La médaille d’or* est la distinction la plus haute décernée par le Conservatoire Artistique de la Polynésie française. En ‘ori tahiti, ils sont une vingtaine à l’avoir obtenue depuis 1992. Hiro’a est allé à la rencontre de six d’entre eux, afin de découvrir ce qu’ils sont devenus et ce qu’ils ont fait de ce gage d’une excellente maîtrise de la discipline.

 

• Vanina Ehu

Professeur de ‘ori tahiti au Conservatoire, Vanina Ehu est la toute première médaillée d’or de l’établissement. Elle l’a obtenue en 1992. « En même temps que j’enseignais, j’apprenais avec Mamie Louise. Je suis arrivée au Conservatoire en 1989, à 21 ans, et je ne savais pas danser », dit-elle avec humour. Mais depuis, c’est elle qui prépare les élèves à passer leurs examens de danse. En un peu plus de 20 ans, elle a formé et vu évoluer trois générations de danseuses. Reconnue dans le milieu de la danse, Vanina est membre du jury du Hura Tapairu depuis sa création. Elle a également été membre du jury au Heiva i Tahiti, et pour l’épreuve du baccalauréat.

 

• Vaehakaiki Urima

C’est par son petit nom, « Moon », que tout le monde la connaît. La danse, chez elle, c’est une histoire de famille. « J’ai fait le Conservatoire parce que je n’avais pas trop le choix !, confie-t-elle en riant. Mamie Louise est ma vraie grand-mère et elle m’a un peu jetée dans la marmite de la danse ! J’ai fait mon premier show à la Maison de la Culture à 3 ans à peine. » Sa médaille d’or, elle l’a obtenue en 2000, à 17 ans. Et tout de suite après, elle partait en tournée avec le groupe Te Maeva aux Etats-Unis, où elle a donné son premier workshop.

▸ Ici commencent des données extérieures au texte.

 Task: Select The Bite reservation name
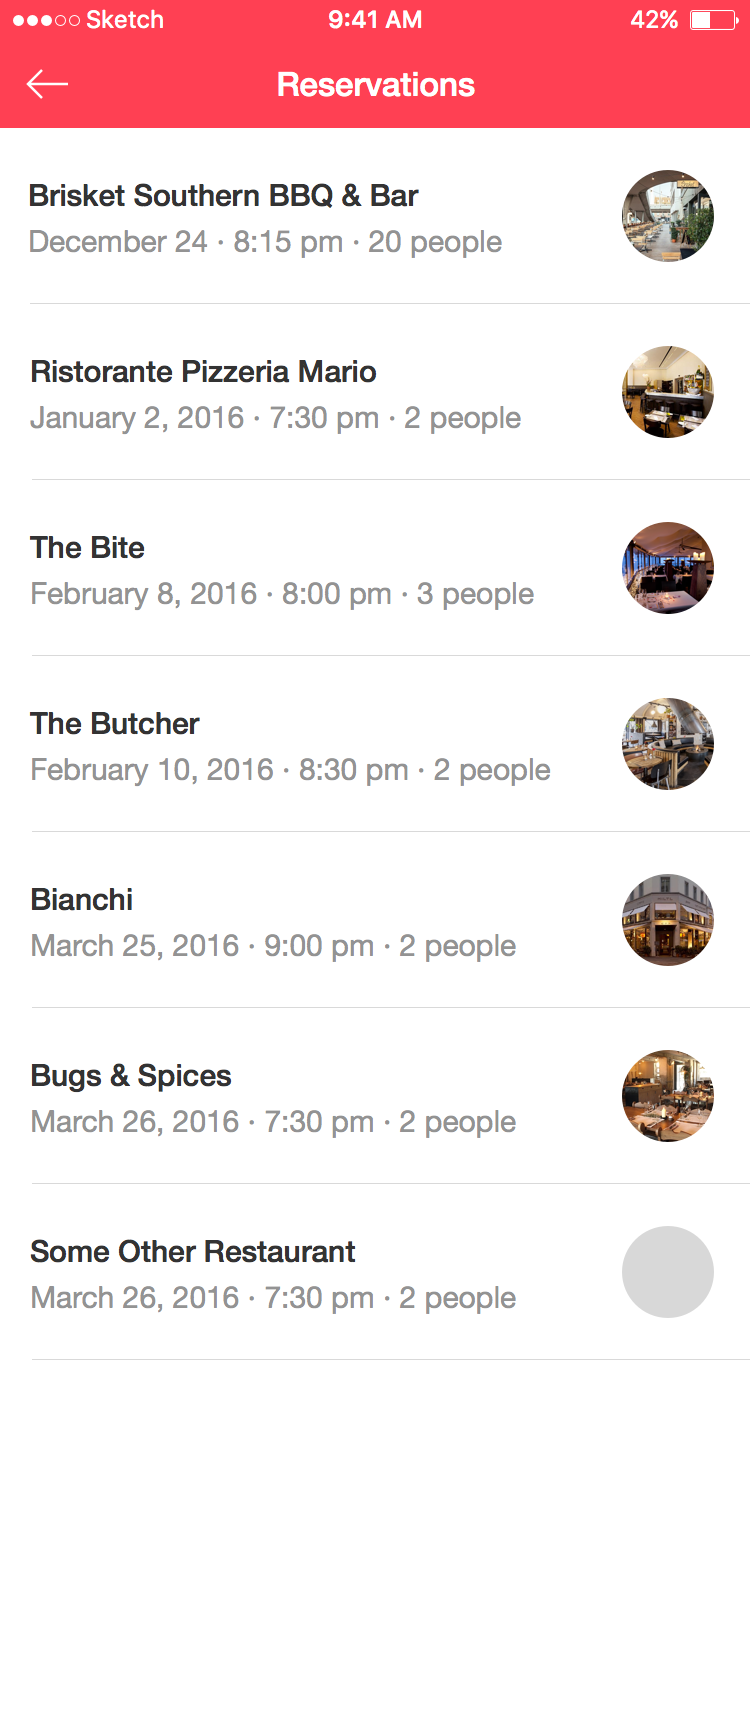(87, 548)
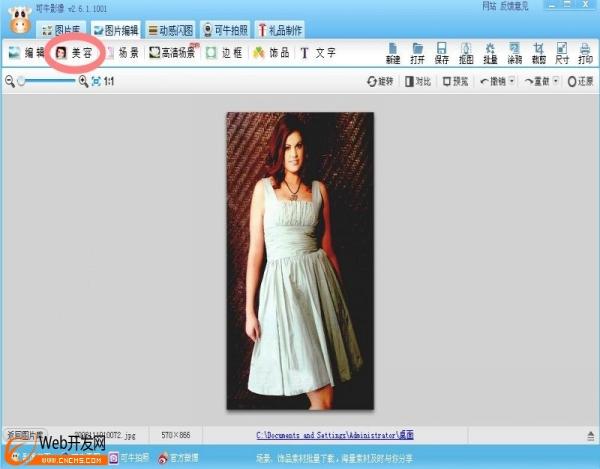Click the 保存 (save) icon
The height and width of the screenshot is (469, 600).
[441, 52]
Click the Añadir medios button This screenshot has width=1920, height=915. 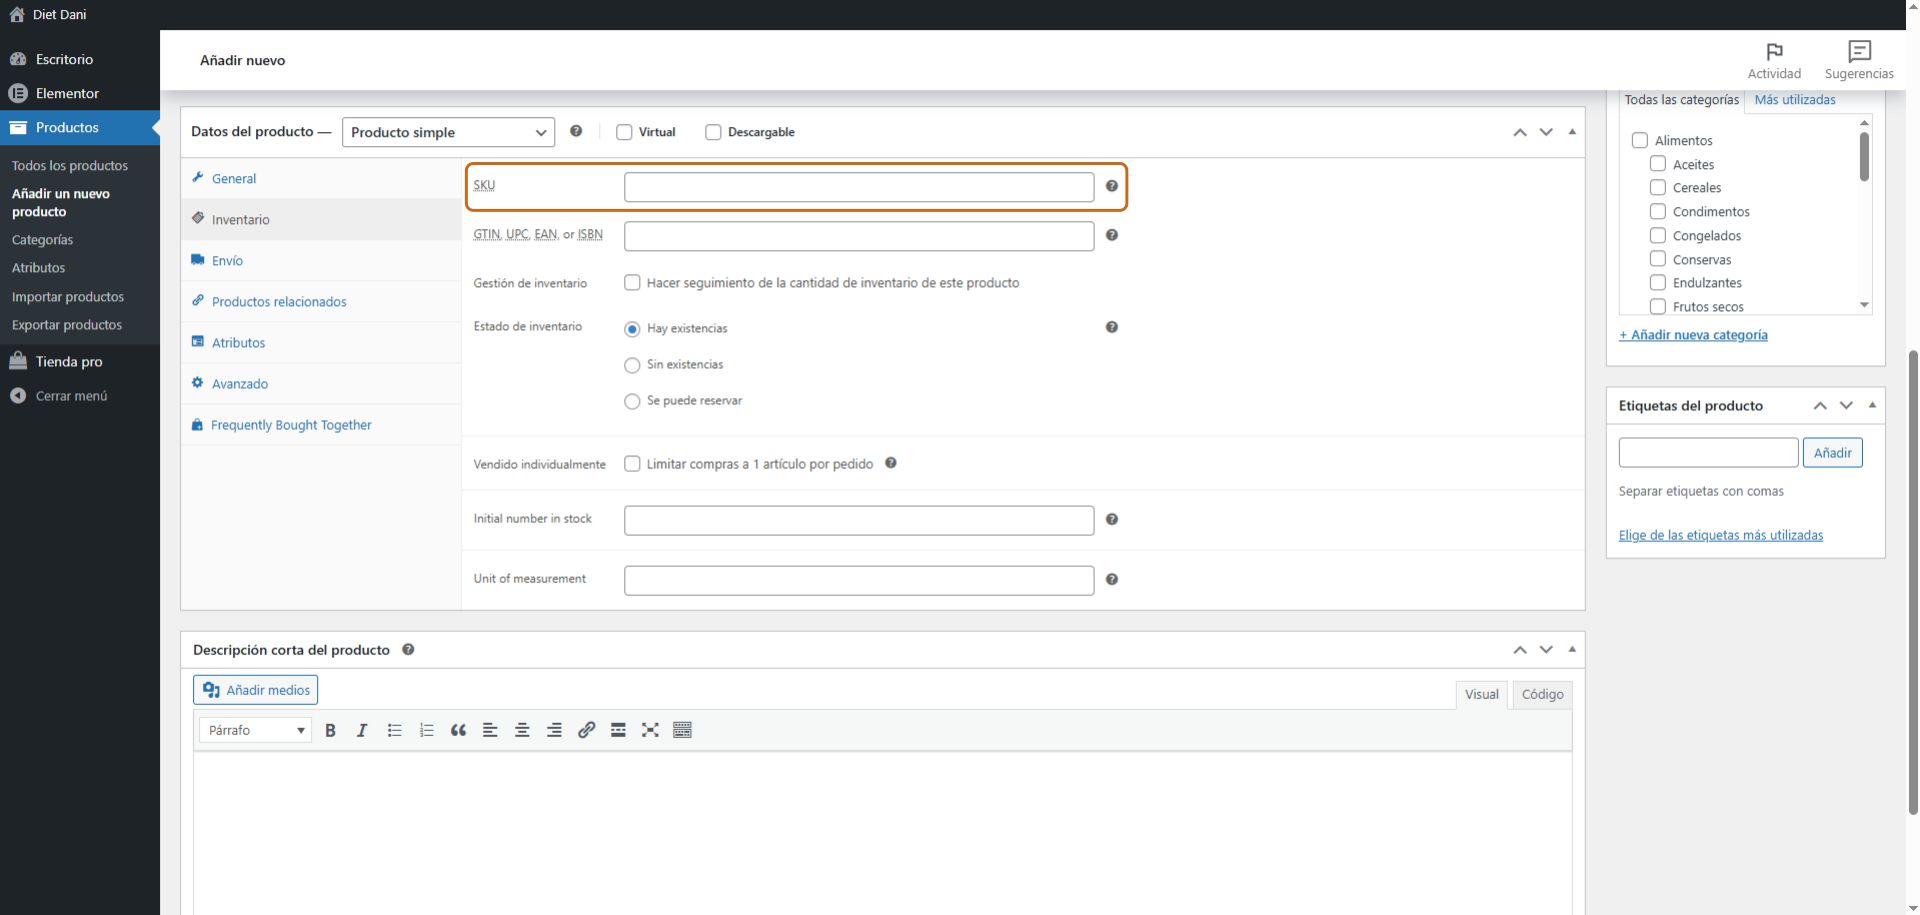pos(256,690)
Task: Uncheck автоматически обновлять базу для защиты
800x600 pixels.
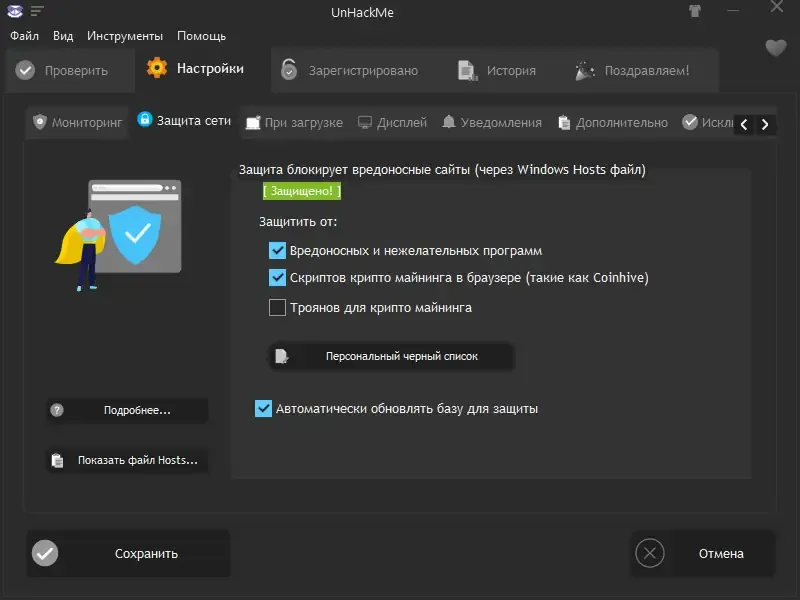Action: [265, 407]
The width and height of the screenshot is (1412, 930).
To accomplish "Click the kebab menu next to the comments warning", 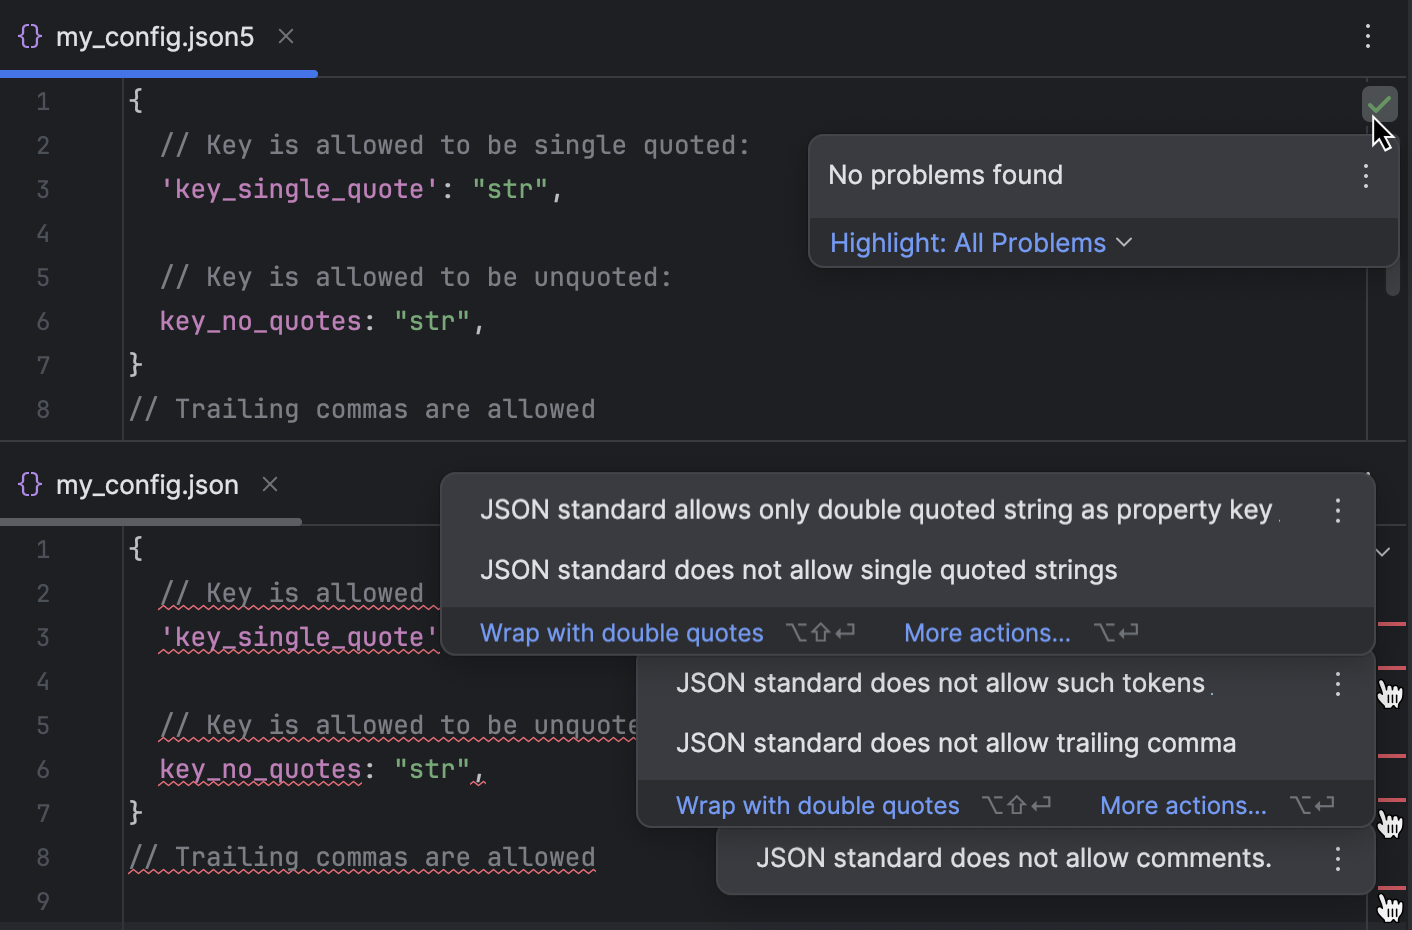I will [x=1337, y=859].
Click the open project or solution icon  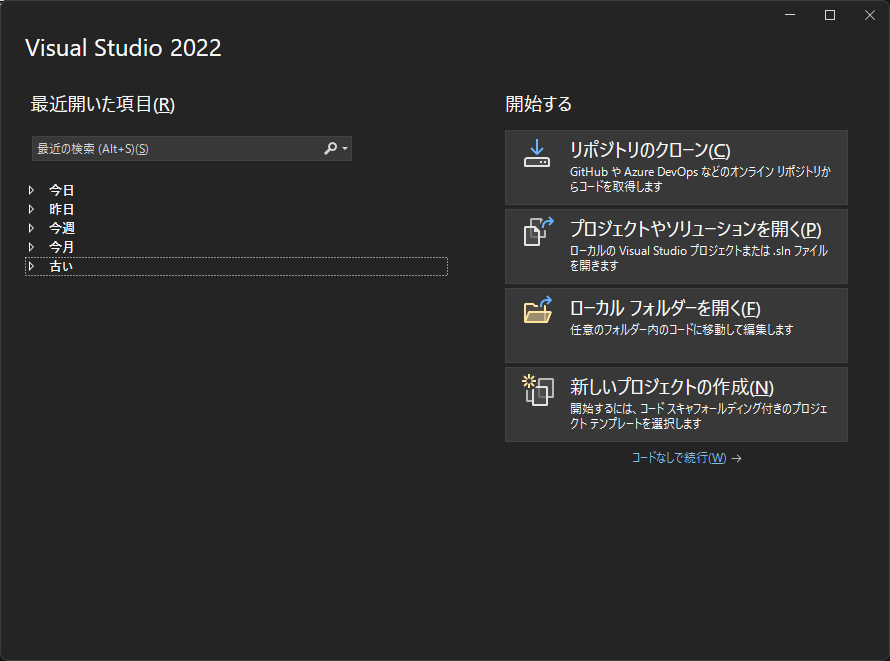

Depuis 2005, elle est professeur au Conservatoire et sourit à l’idée qu’un jour, « ça va être moi la vieille qui vais reprendre le flambeau de mamie Louise ». Mais avant cela, elle a décidé cette année de se lancer un défi en montant son groupe de danse, Toahiva, qu’elle prépare pour le concours du Heiva i Tahiti 2014.

 

• Erena Uura

C’est à l’âge de 25 ans qu’elle entre au Conservatoire. D’abord en formation avec mamie Louise, elle a ensuite entamé un cursus de 12 ans, qu’elle a terminé en 2010. « J’ai commencé comme les bébés, alors que j’étais plus âgée, raconte-t-elle. L’examen de la médaille d’or, je l’ai passé deux fois. Le jury est intransigeant, et ils ont raison d’ailleurs parce qu’il faut la mériter. » Mais Erena n’a pas attendu sa médaille pour s’impliquer davantage dans la danse, puisqu’elle est également professeur au Conservatoire depuis 2005. Après l’avoir obtenue, elle a dispensé des cours au Japon pendant 8 mois, avant de revenir se consacrer à l’enseignement au sein de l’Etablissement. Véritable passionnée, elle participe régulièrement au Heiva ou au Hura Tapairu, avec le groupe Hitireva notamment, au sein duquel elle assiste parfois Kehaulani Chanquy.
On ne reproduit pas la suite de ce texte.